The Navy should not only remove offensive cyber from the cryptologic warfare community’s portfolio but stop trying to produce the capability entirely. That, in turn, should trigger honest reflection about how we would have configured the IW community, or even formed it in the first place, if we had known it would fail to produce results in offensive cyber. The ideal end state for these officer communities might look something like this:

  • The information warfare and cryptologic warfare communities are disaggregated.
  • Naval intelligence incorporates two “feeder” routes: An all-source path like the status quo and a signals intelligence (SIGINT) specialist path based on Navy cryptology. They merge at the O-5 level.  This is where the reorganization in 2009 should have stopped. It acknowledges that SIGINT collection and analysis are functionally subordinate to intelligence overall—a source of angst for some cryptologists that explains much of Navy IW’s history—but it does so by giving SIGINT specialists opportunities to lead all-source intelligence teams at the strike group level and higher.  In return, officers from the all-source path would have greater access to Navy cryptology’s crucial leadership positions in the SIGINT world.
  • Information professionals (IPs) remain focused on the immense task of running communication systems and networks. The latter includes much of the defensive side of cyber, where the case for service-grown capability is indisputable and the Navy has naturally produced better results. Effectiveness in this realm could be much more consequential than potential heroics in cyber offense.
  • A new signature management specialty, continuing important work over recent years centered on an afloat information warfare commander (IWC), focuses on the tradeoffs between active and passive operational profiles. These professionals are experts at how communications, sensors, and maneuver might reveal our force disposition to adversaries.  They don’t command anything themselves, but their advice to commanders and monitoring of signature control is crucial for operations at sea. The best template for this skill set is not an entire community or even a dedicated career path, but rather something like a high-end Additional Qualification Designator (AQD) earned with experience and training, similar to targeting now. Signature management today is marketed as “IW,” but it is integral to all forms of warfare—a fighter performing a Doppler notch maneuver is managing its signature—so the specialty would be open to both URLs and the restricted line.

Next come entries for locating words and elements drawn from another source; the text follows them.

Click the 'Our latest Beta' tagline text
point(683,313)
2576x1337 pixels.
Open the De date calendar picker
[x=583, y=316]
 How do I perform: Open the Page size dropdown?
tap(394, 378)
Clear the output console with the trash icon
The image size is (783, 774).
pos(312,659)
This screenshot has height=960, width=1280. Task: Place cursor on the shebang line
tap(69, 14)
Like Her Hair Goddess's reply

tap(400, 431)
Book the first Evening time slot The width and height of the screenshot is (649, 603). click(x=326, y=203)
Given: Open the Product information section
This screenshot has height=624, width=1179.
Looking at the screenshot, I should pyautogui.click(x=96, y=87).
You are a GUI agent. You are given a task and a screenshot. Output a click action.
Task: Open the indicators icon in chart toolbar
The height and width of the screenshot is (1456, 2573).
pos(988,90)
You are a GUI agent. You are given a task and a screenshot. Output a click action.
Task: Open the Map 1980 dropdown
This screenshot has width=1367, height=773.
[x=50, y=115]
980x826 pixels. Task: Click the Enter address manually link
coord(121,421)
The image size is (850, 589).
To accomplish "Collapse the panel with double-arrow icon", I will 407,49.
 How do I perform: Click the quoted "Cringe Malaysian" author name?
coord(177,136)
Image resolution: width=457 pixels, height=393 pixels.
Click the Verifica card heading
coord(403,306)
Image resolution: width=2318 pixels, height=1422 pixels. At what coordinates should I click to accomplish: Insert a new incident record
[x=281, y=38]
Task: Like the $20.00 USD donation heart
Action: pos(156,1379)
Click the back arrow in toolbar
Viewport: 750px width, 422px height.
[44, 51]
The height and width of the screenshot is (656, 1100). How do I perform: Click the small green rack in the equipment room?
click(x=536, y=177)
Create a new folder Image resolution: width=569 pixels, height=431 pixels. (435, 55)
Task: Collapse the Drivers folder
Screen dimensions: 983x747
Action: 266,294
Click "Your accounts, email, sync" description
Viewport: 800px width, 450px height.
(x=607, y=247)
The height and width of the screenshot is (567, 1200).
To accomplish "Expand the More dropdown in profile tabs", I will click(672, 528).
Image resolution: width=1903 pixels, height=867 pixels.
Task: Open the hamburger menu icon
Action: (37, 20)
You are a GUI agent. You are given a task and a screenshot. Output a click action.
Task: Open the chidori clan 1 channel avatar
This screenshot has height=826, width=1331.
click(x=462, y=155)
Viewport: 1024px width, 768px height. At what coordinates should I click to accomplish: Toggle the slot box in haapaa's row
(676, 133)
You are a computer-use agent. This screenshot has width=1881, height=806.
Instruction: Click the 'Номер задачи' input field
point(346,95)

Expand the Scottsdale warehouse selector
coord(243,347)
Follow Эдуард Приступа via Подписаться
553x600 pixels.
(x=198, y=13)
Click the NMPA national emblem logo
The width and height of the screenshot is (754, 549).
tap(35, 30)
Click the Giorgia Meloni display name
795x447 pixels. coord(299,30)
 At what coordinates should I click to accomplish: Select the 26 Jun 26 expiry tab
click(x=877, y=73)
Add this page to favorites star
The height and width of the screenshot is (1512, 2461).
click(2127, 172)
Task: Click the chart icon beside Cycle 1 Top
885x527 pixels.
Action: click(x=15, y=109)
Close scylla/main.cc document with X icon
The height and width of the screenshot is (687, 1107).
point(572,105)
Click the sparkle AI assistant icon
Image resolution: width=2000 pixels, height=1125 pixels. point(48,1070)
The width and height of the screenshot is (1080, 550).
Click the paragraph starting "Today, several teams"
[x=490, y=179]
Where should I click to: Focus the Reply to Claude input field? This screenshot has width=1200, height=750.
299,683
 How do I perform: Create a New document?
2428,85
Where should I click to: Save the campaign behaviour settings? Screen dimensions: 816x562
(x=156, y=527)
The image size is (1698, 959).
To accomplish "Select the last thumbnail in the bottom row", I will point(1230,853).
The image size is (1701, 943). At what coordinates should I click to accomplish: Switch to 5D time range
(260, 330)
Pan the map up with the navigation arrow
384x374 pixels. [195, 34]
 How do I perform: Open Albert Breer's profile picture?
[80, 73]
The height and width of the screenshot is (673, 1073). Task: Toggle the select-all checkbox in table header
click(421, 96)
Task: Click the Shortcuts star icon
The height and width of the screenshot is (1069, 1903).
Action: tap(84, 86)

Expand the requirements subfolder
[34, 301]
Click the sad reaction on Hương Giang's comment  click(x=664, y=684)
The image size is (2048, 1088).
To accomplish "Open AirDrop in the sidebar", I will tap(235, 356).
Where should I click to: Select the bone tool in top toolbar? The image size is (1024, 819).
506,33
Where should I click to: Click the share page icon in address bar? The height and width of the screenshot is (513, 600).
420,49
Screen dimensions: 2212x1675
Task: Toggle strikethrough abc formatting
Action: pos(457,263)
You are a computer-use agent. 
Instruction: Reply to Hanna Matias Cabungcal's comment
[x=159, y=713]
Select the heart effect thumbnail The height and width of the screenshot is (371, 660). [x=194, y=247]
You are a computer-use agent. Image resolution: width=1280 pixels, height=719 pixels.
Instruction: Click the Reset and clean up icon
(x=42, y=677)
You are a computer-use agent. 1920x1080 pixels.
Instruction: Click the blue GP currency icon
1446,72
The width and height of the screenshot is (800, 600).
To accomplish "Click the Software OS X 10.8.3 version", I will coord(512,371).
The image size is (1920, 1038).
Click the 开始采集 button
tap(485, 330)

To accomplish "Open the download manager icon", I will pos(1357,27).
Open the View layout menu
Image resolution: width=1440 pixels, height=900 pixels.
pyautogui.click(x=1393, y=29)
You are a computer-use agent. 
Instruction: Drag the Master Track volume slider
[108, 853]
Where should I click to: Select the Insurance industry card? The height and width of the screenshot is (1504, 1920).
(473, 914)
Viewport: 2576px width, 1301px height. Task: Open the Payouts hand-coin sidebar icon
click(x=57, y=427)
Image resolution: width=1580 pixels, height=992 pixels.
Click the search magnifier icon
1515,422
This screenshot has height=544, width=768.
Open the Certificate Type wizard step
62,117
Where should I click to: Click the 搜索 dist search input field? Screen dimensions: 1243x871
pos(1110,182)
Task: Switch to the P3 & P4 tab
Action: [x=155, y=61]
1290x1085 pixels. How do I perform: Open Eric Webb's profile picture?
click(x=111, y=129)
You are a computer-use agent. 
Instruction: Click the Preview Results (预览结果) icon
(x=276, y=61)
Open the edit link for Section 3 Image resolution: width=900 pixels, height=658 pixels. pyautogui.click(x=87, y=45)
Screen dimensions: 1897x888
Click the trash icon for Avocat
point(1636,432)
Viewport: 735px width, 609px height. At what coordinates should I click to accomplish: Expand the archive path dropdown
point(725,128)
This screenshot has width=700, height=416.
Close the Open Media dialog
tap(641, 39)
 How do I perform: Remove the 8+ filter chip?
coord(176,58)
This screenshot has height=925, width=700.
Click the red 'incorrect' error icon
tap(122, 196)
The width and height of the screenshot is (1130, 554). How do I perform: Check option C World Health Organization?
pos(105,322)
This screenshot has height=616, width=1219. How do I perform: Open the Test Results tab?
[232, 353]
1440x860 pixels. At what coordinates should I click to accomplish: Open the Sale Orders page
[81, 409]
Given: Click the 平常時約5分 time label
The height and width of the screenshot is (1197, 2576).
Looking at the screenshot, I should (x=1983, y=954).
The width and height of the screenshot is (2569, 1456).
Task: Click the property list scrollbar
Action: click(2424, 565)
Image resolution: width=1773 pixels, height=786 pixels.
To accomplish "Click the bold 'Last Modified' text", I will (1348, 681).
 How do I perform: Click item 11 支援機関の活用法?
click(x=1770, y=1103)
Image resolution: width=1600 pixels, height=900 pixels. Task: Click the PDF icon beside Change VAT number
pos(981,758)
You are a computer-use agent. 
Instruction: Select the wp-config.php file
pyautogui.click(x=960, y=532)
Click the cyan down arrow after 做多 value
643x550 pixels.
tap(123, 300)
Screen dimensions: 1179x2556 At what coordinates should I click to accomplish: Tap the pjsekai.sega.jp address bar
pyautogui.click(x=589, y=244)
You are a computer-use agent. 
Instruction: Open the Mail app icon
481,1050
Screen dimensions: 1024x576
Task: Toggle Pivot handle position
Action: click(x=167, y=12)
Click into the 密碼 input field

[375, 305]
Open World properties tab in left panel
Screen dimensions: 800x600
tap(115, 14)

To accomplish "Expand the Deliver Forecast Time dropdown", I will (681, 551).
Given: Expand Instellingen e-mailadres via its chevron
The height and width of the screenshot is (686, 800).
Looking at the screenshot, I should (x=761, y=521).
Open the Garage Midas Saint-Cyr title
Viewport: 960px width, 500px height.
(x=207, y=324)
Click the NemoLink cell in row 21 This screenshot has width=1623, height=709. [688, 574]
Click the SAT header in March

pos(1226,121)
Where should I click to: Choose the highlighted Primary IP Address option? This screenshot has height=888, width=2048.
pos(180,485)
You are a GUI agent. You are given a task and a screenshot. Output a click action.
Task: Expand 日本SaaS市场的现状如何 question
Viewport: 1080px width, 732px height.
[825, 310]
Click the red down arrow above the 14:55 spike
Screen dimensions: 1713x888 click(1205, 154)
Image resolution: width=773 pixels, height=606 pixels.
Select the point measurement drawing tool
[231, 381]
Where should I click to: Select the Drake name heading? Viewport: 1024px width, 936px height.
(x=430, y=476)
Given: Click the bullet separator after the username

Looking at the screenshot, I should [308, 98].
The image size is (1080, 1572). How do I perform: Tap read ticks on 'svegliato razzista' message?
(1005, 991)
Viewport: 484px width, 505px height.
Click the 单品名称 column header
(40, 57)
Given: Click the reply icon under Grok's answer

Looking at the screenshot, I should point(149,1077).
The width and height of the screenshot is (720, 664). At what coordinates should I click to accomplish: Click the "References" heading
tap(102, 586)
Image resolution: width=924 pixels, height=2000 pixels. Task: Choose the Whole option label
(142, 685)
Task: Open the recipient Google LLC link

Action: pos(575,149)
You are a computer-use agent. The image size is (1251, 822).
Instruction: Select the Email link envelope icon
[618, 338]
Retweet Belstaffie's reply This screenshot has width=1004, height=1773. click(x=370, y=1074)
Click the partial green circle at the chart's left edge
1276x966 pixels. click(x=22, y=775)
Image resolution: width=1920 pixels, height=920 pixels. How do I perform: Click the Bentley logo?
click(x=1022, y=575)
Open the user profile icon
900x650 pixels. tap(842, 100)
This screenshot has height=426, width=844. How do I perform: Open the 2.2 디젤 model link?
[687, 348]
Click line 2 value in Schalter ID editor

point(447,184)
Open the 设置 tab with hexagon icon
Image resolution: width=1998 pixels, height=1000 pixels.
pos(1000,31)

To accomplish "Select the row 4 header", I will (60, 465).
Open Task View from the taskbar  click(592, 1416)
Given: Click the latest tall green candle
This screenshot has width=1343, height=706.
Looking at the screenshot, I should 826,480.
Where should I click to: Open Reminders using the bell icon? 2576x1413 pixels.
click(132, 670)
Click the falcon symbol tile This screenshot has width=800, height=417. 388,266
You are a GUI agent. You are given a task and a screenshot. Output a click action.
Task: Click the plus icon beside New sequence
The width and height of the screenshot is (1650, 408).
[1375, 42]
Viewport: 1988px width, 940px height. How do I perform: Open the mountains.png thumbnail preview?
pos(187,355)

  • Similarly, for offensive cyber, the solution is not a community in the Navy that aspires to execute those missions, but rather an AQD for professional planners who have the education, experience, and highly compartmentalized access to understand how offensive cyber capabilities at the national level can deliver effects that support naval warfare.  They are the bridge between the Fleet and an external agency free to manage human resources for offensive cyber outside the military model.

What would the implications of these changes be for Navy IW’s infrastructure, including OpNav N2N6 in Washington, Navy Information Forces (the IW type command in Suffolk, Virginia), and the U.S. Tenth Fleet in Fort Meade, Maryland? Patriotic taxpayer answer: I don’t care. The Navy should optimize its manpower structures for the Fleet’s warfighting lethality, which includes breaking the IW community back down into logical components and cleanly outsourcing the execution of offensive cyber. The bureaucracy can adjust. If the IW segment of the Navy has developed one authentic skill since 2009, it is handling dramatic organizational upheavals.